● **Exercise prompt**
Please report the number of lines in the entries below that contain "height", with nothing added.

(Pixel coordinate grounding data)

____________________

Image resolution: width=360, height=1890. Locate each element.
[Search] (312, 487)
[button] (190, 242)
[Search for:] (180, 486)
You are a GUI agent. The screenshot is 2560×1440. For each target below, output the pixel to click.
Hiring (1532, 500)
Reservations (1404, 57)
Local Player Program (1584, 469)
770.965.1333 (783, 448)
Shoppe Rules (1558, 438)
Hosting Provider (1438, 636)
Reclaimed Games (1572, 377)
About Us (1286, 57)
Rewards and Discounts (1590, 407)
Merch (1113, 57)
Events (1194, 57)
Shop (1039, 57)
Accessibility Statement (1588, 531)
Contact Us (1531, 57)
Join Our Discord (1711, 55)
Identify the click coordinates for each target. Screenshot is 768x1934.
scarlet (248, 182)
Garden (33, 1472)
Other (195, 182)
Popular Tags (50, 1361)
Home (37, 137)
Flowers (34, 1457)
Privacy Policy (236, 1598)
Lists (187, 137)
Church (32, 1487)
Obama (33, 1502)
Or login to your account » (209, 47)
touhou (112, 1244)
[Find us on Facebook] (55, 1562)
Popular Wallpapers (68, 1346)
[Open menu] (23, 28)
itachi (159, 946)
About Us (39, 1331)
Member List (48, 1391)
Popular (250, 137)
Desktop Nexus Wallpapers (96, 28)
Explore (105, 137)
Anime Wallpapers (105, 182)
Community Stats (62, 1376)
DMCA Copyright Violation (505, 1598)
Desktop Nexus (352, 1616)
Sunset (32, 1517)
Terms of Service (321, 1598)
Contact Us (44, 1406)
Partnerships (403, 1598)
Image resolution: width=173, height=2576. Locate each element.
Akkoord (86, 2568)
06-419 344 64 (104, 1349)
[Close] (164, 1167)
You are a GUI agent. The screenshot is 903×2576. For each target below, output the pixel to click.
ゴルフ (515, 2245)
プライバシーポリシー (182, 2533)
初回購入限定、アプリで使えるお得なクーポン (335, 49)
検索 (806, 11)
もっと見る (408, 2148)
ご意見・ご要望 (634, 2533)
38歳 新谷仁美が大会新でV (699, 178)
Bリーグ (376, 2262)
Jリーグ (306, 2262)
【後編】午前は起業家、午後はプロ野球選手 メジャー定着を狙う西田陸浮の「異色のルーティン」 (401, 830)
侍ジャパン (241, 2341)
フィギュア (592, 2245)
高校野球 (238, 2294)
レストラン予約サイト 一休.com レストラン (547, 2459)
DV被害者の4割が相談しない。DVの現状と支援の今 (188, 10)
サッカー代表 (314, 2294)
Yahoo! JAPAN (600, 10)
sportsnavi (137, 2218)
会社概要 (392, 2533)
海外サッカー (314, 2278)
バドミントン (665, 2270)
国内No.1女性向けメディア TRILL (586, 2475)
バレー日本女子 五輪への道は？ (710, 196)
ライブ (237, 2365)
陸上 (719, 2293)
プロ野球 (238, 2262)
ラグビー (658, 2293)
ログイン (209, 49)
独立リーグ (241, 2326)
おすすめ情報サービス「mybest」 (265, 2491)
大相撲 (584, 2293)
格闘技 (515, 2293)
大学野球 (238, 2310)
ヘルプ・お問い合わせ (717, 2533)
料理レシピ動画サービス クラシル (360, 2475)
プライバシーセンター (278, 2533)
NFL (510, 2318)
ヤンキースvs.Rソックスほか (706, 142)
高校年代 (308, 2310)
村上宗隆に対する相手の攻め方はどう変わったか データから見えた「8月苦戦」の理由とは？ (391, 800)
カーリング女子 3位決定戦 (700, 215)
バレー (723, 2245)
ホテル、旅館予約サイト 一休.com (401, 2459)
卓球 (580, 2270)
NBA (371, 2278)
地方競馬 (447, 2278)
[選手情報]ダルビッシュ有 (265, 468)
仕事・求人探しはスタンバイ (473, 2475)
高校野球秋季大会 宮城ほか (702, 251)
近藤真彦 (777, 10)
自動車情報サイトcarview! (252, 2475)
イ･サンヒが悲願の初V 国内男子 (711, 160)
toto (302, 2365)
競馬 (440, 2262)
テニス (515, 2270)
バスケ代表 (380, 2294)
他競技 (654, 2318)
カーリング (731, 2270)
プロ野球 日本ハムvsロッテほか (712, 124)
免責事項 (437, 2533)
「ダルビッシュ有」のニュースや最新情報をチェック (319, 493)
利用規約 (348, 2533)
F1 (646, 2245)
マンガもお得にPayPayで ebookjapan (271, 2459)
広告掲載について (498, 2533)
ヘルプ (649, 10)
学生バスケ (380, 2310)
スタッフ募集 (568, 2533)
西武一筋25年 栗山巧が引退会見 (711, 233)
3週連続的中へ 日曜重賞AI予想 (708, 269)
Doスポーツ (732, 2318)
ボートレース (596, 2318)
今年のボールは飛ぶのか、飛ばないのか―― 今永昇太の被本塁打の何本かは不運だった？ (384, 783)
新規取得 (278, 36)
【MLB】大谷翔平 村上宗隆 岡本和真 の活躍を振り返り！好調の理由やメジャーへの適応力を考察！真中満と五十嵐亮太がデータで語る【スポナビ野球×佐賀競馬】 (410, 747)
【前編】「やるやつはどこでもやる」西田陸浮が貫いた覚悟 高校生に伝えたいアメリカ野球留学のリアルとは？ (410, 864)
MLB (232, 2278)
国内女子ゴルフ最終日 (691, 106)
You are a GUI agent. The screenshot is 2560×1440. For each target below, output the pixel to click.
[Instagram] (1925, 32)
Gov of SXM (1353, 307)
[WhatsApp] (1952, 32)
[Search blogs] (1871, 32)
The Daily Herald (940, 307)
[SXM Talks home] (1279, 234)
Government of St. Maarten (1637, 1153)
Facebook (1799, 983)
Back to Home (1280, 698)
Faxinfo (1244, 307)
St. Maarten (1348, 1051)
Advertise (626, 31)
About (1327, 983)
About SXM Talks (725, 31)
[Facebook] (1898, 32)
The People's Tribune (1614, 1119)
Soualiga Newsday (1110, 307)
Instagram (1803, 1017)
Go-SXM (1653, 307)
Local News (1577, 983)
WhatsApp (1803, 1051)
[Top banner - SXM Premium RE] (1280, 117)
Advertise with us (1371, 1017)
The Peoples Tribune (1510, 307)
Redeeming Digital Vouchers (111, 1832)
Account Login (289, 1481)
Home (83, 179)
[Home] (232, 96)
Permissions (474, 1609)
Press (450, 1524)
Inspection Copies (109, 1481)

____________________

● **Solution to the problem**
2